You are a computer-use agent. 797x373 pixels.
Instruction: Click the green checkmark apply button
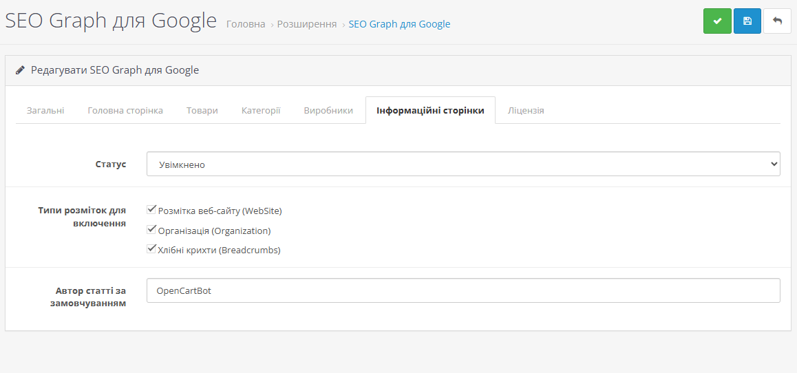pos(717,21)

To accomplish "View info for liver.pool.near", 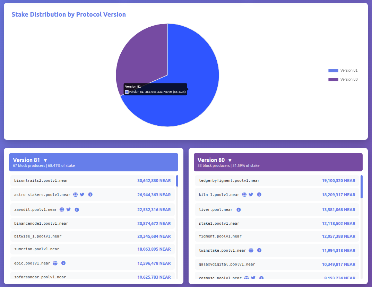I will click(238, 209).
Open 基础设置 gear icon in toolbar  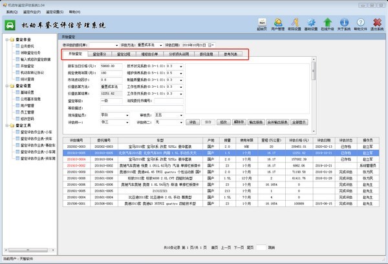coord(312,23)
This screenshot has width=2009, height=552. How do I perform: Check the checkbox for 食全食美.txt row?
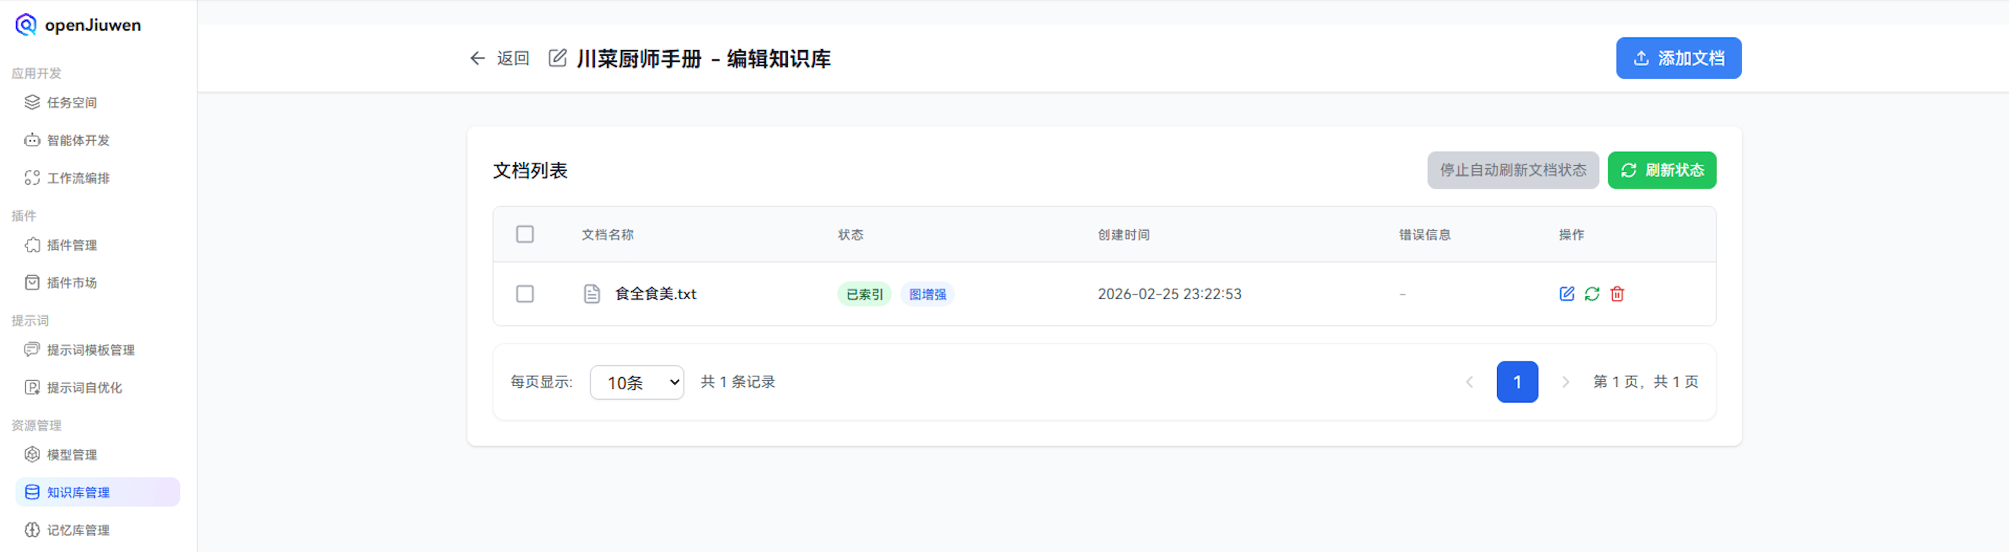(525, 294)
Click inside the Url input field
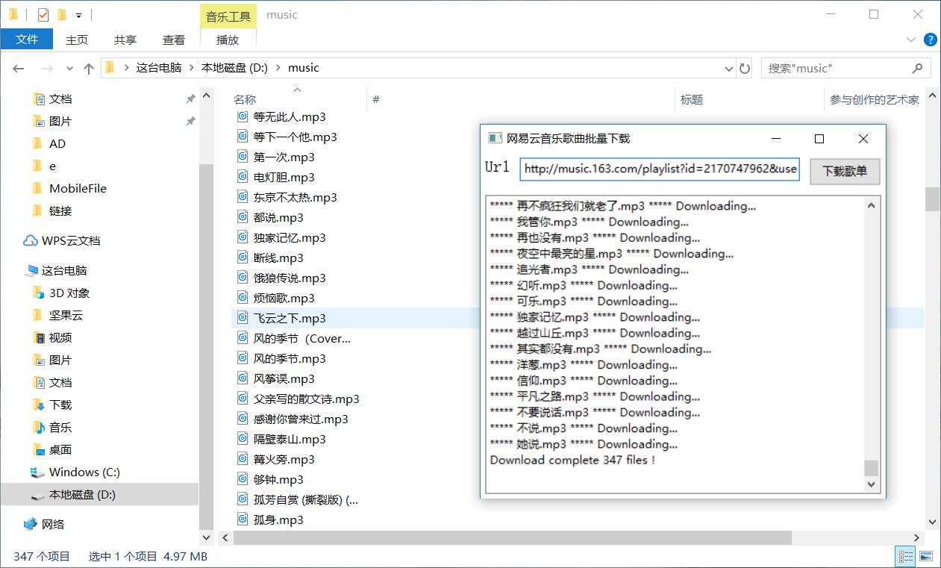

---------------

• _WRITTEN TASK_
Turn the data into a numbered list, beginning at the line that contains "This screenshot has" and going through the end of the data. Skip blank lines and leave out the pictures.

• _CORRECT RESPONSE_
1. This screenshot has width=2009, height=552. How do I perform: Check the checkbox for 食全食美.txt row?
2. (525, 294)
3. Click inside the Url input field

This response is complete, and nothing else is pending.